NASA scientists said as they unveiled the vehicle that the rover going to Mars next year will not only discover clues to ancient life but will also pave the way for future manned missions.
The rover was built in the large chamber of the Jet Propulsion Laboratory in Pasadena, near Los Angeles, where its driving machine was successfully tested last week. In July 2020 the rover will depart Earth from Cape Canaveral, Florida. With this, it will become the fifth American rover to land on Mars.
“It’s designed to detect the signs of life, so we’re sending various tools with it that will help understand the geographical and chemical contexts on the surface of Mars”, said Matt Wallace, deputy head of the mission. But the devices are 23 cameras, two hearing aids, which will listen to the winds of Mars and have lasers for chemical analysis.
Once collected, the samples will be hermetically sealed in packages by the rover.
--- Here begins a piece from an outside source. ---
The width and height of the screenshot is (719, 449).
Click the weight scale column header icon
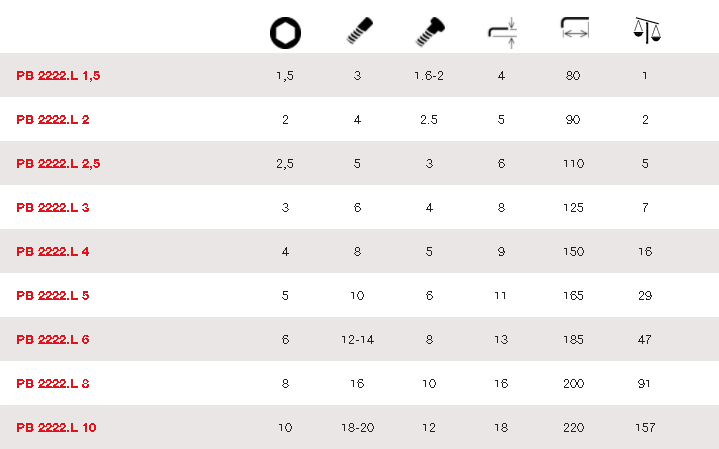pos(646,32)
The packages will then be dispatched on the planet’s surface, where they will lie until a future mission can transport them back to Earth.
“We are wishing to move fairly fast. We’d like to see the next mission launched in 2026, which will get to Mars and pick up the units, put them into a rocket and propel that sample into orbit around Mars,” said Wallace. “The sample would then rendezvous with an orbiter and the orbiter would bring the sample back to the Earth.” Samples should communicate Earth “in a decade or so,” he added.
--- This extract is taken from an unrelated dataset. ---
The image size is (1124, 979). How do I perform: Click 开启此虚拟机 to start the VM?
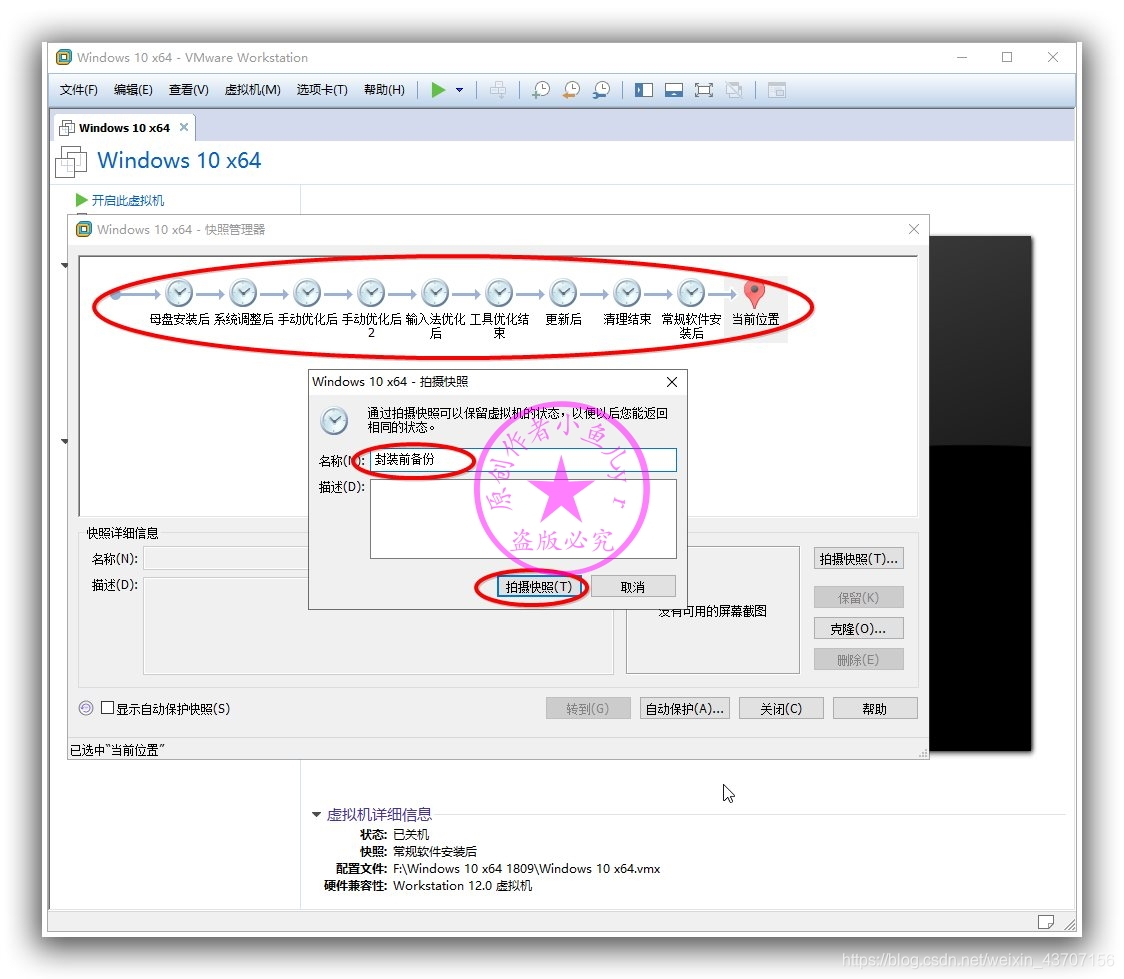pyautogui.click(x=127, y=199)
To maximize its possibility of unearthing traces of ancient life, Mars 2020 will land in a large dried-up delta called Jezero. The site, selected after years of scientific discussion, is a crater that was once a 500-yard-deep lake. It was already attached to a network of rivers that flowed some 3.5 to 3.9 billion years ago.
The crater measures just under 30 miles across, and experts hope it may have protected ancient organic particles. The Mars 2020 mission also carries hopes for an even more challenging target – a human mission to Mars. “I think of it, really, as the first human precursor mission to Mars,” said Wallace.
Equipment on board “will allow us to make oxygen” that could one day be utilized both for humans to breathe, and to fuel the departure from Mars “for the return trip.” The ambitions come as a new space race hots up, with Beijing increasingly vying to threaten US dominance.